• About this task:
Set down exactly the entries below, beginning at their first line and ending at the line with "Given: Click the Add Members person icon".

Stored data:
------------------------

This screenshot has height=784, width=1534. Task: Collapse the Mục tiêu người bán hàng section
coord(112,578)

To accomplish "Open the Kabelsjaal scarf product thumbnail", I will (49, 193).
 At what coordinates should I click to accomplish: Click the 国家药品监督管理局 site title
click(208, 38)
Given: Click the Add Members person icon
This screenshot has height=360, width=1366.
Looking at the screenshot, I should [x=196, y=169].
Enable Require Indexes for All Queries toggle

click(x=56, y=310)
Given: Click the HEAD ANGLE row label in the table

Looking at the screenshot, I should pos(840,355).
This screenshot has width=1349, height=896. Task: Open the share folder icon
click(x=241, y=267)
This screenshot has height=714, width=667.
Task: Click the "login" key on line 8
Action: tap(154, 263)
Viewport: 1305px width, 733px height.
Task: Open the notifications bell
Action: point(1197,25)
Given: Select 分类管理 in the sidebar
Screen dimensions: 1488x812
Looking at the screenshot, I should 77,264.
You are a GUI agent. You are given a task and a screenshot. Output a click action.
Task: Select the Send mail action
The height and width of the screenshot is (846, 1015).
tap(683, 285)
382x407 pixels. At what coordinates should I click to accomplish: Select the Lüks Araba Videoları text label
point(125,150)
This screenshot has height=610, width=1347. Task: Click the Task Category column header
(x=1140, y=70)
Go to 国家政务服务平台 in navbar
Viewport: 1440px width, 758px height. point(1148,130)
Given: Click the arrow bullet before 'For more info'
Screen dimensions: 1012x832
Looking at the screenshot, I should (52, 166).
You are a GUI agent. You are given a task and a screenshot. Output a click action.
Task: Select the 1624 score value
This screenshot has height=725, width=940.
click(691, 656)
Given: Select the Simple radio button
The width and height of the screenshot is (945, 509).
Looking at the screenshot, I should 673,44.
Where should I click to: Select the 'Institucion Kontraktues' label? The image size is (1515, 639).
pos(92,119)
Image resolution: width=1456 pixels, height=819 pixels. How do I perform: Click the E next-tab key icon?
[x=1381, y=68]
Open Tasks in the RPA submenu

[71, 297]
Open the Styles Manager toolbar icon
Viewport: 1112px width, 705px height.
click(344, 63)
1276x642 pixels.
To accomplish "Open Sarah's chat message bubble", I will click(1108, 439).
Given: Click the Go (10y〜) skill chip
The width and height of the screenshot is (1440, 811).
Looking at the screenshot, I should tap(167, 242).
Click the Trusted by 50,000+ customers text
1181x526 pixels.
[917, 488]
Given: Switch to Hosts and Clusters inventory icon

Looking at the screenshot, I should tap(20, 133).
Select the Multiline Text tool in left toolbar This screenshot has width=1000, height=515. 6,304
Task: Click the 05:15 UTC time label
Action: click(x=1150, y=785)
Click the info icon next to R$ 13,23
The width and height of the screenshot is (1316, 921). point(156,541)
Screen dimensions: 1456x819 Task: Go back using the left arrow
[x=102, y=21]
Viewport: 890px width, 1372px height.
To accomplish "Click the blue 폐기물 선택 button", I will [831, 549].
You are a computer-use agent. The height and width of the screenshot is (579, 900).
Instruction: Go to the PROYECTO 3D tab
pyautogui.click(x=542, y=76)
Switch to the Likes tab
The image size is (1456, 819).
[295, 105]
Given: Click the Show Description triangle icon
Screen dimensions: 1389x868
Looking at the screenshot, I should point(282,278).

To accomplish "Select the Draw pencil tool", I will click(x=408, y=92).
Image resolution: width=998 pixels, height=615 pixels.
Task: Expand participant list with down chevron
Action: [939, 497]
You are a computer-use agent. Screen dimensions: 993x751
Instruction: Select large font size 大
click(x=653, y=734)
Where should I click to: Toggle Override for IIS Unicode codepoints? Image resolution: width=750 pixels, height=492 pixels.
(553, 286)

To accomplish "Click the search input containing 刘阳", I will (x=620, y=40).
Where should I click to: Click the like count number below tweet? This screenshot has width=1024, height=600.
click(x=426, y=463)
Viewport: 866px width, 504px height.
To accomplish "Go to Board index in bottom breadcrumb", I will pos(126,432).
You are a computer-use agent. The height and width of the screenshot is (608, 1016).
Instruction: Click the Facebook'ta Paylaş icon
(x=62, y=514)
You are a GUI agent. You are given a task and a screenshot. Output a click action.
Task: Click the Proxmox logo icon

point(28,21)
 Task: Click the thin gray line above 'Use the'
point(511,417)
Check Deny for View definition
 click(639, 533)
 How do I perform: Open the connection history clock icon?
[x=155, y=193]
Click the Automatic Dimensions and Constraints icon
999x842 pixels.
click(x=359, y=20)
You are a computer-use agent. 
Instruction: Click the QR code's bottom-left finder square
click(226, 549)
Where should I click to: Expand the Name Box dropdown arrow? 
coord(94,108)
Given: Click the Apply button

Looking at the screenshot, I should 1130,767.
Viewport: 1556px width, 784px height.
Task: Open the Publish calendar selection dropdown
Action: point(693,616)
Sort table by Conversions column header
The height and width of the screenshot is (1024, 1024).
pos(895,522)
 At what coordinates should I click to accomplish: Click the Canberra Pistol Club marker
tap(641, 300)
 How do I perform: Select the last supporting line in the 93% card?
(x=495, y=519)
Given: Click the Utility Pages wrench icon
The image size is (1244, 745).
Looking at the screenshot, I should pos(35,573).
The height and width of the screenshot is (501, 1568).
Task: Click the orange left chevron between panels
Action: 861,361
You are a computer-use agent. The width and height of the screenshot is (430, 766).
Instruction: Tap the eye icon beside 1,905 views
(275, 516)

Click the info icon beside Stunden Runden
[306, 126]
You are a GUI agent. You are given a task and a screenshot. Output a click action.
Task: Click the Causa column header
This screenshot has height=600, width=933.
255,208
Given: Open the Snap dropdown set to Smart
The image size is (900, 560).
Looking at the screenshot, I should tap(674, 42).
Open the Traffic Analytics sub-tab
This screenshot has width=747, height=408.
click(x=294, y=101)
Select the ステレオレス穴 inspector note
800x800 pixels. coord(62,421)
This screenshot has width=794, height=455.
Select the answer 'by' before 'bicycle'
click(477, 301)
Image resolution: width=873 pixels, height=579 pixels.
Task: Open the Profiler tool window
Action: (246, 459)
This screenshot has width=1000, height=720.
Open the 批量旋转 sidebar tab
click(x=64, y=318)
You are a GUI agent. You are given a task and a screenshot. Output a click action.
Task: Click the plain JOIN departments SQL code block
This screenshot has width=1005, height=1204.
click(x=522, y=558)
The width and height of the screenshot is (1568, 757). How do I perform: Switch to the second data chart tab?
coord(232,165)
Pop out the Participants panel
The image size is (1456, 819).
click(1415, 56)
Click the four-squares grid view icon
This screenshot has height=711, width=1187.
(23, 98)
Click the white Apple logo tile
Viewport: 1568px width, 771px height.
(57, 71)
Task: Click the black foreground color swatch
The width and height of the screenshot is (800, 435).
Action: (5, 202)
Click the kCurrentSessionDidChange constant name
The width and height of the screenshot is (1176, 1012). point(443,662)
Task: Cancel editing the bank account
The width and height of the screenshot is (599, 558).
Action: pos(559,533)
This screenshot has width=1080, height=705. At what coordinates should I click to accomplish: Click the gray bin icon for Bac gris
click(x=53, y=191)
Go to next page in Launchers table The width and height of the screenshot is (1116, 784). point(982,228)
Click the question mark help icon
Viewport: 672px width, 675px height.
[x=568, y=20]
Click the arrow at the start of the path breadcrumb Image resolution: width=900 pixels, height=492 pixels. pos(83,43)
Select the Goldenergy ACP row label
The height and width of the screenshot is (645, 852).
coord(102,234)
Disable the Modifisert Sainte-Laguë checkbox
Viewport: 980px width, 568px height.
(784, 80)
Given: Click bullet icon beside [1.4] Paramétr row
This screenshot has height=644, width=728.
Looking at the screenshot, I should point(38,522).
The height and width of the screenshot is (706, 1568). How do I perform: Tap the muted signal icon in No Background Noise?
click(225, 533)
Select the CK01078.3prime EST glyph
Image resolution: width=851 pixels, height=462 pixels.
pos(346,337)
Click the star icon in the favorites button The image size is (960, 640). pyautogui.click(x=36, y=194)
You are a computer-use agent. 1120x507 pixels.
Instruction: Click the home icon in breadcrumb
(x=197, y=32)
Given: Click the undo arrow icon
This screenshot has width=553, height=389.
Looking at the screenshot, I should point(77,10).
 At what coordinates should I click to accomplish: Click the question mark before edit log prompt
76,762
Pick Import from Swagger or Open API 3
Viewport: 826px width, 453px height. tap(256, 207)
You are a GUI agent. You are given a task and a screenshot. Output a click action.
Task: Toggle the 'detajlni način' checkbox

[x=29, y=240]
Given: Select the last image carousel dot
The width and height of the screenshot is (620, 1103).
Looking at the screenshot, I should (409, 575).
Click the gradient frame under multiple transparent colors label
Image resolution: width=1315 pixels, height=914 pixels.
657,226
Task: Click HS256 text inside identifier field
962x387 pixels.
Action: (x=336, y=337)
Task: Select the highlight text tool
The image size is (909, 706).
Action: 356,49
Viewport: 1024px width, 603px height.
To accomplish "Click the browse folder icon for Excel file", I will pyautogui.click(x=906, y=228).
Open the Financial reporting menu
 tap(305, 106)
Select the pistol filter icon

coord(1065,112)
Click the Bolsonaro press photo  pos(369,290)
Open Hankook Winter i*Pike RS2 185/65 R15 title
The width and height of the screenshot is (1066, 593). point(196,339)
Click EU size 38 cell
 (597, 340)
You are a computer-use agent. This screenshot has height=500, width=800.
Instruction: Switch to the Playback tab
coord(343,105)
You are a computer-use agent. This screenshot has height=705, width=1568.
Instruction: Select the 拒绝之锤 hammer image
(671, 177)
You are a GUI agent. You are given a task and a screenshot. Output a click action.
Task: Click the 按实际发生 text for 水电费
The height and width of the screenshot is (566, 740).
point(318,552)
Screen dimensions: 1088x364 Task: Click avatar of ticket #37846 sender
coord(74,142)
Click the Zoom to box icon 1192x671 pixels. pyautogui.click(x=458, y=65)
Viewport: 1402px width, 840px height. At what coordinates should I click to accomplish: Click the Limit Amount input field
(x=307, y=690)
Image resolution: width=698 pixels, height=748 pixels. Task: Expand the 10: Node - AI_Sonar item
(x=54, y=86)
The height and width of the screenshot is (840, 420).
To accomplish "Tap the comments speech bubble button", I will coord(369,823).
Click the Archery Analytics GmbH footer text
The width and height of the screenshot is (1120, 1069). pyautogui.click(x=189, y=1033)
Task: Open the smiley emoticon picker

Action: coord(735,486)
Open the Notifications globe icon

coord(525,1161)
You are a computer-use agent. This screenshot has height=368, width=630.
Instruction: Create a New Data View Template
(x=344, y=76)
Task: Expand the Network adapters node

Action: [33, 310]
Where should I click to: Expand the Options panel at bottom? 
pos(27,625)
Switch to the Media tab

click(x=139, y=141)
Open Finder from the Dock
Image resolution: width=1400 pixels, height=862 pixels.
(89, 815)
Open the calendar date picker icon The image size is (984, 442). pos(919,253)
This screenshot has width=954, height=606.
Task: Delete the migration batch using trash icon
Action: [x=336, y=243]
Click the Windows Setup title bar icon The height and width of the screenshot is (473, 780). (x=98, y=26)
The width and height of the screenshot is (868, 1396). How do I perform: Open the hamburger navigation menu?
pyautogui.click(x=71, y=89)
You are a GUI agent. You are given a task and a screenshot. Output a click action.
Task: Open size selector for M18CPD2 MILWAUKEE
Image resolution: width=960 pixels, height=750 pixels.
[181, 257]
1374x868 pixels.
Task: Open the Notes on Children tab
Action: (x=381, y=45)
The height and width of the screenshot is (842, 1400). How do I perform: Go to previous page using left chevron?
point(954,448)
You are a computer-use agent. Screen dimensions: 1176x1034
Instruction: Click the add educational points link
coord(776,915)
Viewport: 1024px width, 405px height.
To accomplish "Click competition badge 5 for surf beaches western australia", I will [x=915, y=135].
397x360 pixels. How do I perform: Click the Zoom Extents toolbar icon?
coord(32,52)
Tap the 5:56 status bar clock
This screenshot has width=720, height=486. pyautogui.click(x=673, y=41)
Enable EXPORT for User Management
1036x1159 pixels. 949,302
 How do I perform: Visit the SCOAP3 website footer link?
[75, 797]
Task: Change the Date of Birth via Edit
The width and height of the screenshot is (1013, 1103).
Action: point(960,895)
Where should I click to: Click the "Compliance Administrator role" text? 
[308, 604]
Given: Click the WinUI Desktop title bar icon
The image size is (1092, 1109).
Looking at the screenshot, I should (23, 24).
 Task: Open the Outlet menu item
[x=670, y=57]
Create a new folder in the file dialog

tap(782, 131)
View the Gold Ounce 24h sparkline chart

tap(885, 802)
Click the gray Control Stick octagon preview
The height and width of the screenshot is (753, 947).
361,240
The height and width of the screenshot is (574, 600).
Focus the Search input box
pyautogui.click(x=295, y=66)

------------------------

• Response to the task:
This screenshot has height=784, width=1534. Task: Collapse the Mục tiêu người bán hàng section
coord(112,578)

To accomplish "Open the Kabelsjaal scarf product thumbnail", I will (49, 193).
 At what coordinates should I click to accomplish: Click the 国家药品监督管理局 site title
click(208, 38)
Given: Click the Add Members person icon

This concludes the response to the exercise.